→ TO BE DONE
Carry on the passage about NMR research on Weyl and Dirac semimetals, picking up after its final sentence.
— Start SOURCE TEXT —
We have also published a comparative study on TaAs and TaP [9] and submitted a Nb NMR study on the Weyl semi-metal monopnictide NbP [10]. After the monopnictides, we focused on dipnictides: Our results of Ta NQR on TaSb2 are now published [11] and a manuscript on Te NMR under pressure on the superconductor MoTe2 is under preparation [12]
The solid state NMR group at MPI CPfS provides an excellent NMR set-up with a very wide range of accessible frequencies (1 MHz – 1 GHz) and fields (up to 14 T) and various NMR techniques. In addition the NMR group at TU Dresden around Professor H.H. Klauss can perform solid-state NMR down to the mK regime which leads to an extreme enhancement in resolution. Furthermore the group of H.H. Klauss has a long-standing expertise in µSR measurements. In contrast to NMR µSR probes magnetic fluctuations in the zero field limit with very high sensitivity. The combination of both resonance techniques (NMR and µSR) certainly leads to new insides into the local Dirac – and Weyl-fermion magnetism.
To carry out the above project using microscopic probes, we need to have extremely pure and homogeneous samples. Those have been provided by the outstanding in-house synthesis group (in the chemistry department of Prof. C. Felser). It is also indispensable to have a strong collaboration with theorists. The strong support on the theory of Weyl and Dirac materials has been undertaken with theoretical in-house group as well as the group at the University of Budapest (Prof. B. Dora) and the University of Tokyo (Prof. H. Ogata).
— End SOURCE TEXT —
— Start INFORMATION PROVIDED —
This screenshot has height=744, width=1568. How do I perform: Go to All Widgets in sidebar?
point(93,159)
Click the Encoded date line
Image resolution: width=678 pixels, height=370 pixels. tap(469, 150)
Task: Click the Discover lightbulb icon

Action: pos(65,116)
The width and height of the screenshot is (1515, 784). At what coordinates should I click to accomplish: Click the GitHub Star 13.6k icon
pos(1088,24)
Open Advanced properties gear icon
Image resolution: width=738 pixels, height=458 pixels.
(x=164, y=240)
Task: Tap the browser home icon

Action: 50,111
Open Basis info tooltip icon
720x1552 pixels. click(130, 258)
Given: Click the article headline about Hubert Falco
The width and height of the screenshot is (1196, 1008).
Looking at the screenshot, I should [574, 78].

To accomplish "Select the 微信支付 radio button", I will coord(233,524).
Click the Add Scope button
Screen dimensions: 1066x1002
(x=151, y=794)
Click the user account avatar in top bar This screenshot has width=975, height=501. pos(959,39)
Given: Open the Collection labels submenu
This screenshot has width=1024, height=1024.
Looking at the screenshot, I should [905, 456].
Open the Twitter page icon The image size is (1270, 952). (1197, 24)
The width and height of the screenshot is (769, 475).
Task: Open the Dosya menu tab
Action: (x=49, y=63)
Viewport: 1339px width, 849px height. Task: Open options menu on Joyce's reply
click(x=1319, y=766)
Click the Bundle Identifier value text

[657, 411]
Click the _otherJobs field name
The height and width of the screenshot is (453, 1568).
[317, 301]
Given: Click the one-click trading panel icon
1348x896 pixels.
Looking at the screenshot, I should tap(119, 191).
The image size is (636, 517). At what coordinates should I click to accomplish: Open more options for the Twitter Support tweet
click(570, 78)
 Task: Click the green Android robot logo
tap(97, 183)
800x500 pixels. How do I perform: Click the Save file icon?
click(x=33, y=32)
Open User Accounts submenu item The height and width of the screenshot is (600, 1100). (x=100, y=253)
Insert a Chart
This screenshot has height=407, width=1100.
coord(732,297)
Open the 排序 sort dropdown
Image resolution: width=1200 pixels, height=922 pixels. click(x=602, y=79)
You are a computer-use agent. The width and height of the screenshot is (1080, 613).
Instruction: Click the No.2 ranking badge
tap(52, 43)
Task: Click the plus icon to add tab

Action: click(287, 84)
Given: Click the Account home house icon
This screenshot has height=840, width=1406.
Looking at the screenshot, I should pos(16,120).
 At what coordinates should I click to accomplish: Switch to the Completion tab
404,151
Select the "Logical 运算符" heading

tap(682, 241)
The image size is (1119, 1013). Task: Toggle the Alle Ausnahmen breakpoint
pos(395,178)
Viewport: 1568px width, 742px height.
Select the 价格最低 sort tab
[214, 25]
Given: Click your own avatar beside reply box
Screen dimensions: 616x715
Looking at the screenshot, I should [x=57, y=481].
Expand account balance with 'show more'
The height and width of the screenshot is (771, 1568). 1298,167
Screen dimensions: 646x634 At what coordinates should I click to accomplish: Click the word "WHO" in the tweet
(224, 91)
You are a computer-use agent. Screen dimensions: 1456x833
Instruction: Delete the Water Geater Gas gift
— End INFORMATION PROVIDED —
→ FINAL RESULT
Within the frame of this project, single crystals of the transition metal (Nb, Ta) monopnictides (P, As) have been investigated by solid state NMR, NQR and µSR. Due to the strong magnetic anisotropy, part of the NMR measurements are conducted in a single crystal with the goniometric NMR probe. In addition to the magnetic resonance the samples are characterized by specific heat and magnetic susceptibility (down to 0.35 K in fields up to 14 T). An NMR case study on NbP as well as on TaP single crystals conducted recently at the MPI CPfS provided a very nice set of data and validated the high impact of the NMR method on the Weyl- and Dirac-fermion physics.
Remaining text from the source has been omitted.